*Written exercise:* Write out every line of the entries below in full, adding 116 to each coordinate in the answers. Leave the pictures out.

Element and text position data:
════════════════════
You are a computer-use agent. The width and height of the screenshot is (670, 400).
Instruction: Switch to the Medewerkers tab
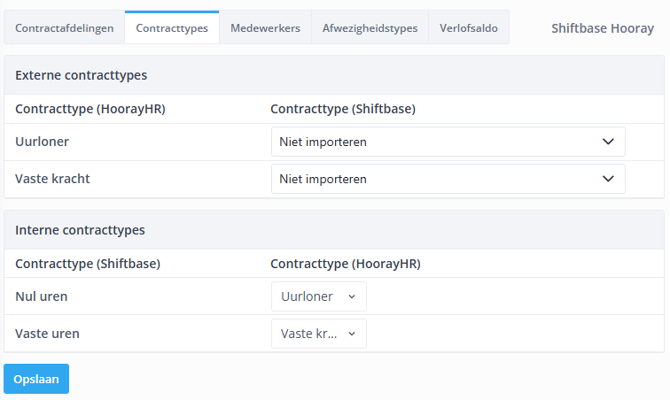click(265, 28)
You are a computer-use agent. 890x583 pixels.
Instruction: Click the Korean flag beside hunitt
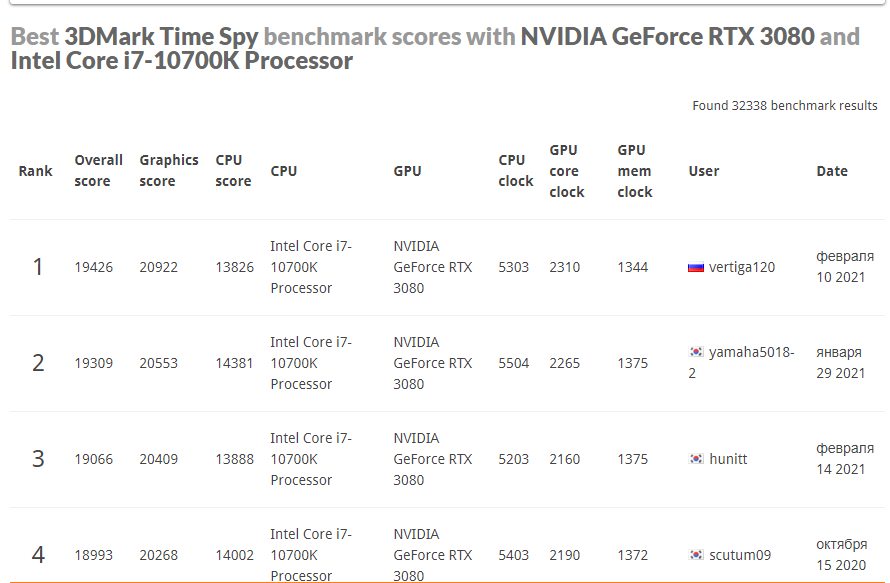tap(696, 459)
════════════════════
*Final result:*
You are a computer-use agent. The width and height of the screenshot is (670, 400).
Instruction: Switch to the Medewerkers tab
click(381, 144)
You are a computer-use agent. 890x583 pixels.
Instruction: Click the Korean flag beside hunitt
tap(812, 575)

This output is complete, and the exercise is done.